#### TASK DESCRIPTION
Show every line below where "Rueil" appears.

*****

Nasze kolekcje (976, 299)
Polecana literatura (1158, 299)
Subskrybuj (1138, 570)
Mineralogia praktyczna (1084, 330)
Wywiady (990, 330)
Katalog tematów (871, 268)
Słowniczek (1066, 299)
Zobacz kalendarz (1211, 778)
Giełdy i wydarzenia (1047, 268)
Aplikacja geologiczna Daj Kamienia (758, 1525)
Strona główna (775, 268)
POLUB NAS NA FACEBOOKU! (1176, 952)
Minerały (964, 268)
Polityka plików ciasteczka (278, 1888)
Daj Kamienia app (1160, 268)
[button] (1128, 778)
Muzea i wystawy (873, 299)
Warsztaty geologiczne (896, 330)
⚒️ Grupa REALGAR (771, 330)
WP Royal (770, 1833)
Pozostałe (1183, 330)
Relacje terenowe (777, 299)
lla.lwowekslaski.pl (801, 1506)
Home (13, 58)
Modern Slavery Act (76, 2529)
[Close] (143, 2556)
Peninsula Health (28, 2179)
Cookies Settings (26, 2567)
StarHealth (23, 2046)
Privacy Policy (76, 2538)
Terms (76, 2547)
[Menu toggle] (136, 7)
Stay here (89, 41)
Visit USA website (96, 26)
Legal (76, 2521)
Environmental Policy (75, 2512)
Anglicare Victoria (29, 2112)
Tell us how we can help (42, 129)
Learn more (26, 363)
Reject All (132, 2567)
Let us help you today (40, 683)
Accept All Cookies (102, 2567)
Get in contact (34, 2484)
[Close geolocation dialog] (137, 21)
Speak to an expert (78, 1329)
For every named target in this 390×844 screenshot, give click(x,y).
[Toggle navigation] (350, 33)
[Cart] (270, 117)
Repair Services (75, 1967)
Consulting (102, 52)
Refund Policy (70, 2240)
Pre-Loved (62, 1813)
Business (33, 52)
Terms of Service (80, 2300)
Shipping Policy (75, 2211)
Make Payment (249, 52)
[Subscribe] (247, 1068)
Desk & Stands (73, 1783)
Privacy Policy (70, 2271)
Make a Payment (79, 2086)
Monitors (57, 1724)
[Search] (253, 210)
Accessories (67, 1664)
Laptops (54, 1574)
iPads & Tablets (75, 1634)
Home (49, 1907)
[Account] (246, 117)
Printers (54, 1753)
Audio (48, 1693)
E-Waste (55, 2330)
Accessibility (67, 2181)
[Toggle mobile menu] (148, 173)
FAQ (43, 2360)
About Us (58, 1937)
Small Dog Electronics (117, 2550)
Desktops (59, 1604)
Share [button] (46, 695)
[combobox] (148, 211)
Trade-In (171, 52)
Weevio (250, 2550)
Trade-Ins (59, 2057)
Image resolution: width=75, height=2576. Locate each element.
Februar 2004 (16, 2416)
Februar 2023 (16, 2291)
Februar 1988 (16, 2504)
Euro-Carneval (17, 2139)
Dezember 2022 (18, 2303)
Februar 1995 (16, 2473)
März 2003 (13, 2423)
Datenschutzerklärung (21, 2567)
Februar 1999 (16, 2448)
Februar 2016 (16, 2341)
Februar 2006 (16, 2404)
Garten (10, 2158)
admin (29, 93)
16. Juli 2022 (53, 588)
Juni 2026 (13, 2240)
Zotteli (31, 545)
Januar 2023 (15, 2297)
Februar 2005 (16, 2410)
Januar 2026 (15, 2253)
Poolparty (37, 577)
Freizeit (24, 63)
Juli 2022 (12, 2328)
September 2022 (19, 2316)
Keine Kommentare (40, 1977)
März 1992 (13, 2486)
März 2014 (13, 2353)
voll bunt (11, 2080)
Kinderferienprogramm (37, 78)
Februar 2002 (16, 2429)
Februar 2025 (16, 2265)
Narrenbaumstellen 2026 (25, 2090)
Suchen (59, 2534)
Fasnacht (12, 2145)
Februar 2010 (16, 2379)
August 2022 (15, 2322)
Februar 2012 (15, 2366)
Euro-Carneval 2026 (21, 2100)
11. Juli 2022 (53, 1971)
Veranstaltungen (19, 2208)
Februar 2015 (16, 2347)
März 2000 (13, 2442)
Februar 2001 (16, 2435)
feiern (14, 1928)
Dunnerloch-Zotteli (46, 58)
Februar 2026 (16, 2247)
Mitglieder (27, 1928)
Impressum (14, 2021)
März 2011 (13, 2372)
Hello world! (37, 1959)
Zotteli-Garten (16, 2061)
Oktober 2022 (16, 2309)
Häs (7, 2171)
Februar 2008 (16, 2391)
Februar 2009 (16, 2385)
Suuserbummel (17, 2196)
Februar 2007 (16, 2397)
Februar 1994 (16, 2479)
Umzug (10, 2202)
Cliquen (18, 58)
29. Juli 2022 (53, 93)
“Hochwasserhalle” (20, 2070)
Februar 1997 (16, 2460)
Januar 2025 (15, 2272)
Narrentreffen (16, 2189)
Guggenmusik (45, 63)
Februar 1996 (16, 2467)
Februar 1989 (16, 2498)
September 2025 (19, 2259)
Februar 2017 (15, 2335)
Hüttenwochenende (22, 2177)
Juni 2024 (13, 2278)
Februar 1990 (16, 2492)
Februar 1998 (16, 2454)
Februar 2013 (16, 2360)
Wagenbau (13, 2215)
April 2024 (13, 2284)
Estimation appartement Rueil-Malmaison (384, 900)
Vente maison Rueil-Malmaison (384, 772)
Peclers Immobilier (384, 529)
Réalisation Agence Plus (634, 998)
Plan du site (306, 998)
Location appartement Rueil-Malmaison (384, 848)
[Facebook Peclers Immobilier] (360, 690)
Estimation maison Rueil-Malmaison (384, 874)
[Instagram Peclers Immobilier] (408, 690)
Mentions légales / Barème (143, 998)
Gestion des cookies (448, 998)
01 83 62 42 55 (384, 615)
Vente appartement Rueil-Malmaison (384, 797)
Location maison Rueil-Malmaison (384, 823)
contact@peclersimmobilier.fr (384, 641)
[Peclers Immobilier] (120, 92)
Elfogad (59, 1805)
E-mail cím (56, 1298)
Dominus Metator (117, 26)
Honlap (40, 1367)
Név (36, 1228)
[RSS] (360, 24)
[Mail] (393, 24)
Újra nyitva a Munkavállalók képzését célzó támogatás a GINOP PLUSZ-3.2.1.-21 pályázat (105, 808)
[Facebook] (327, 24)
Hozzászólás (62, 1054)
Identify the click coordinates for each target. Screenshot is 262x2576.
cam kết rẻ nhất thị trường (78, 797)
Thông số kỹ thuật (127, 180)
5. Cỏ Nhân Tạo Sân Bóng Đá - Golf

*****

#### OUTPUT FOR THIS TASK
Estimation appartement Rueil-Malmaison (384, 900)
Vente maison Rueil-Malmaison (384, 772)
Location appartement Rueil-Malmaison (384, 848)
Estimation maison Rueil-Malmaison (384, 874)
Vente appartement Rueil-Malmaison (384, 797)
Location maison Rueil-Malmaison (384, 823)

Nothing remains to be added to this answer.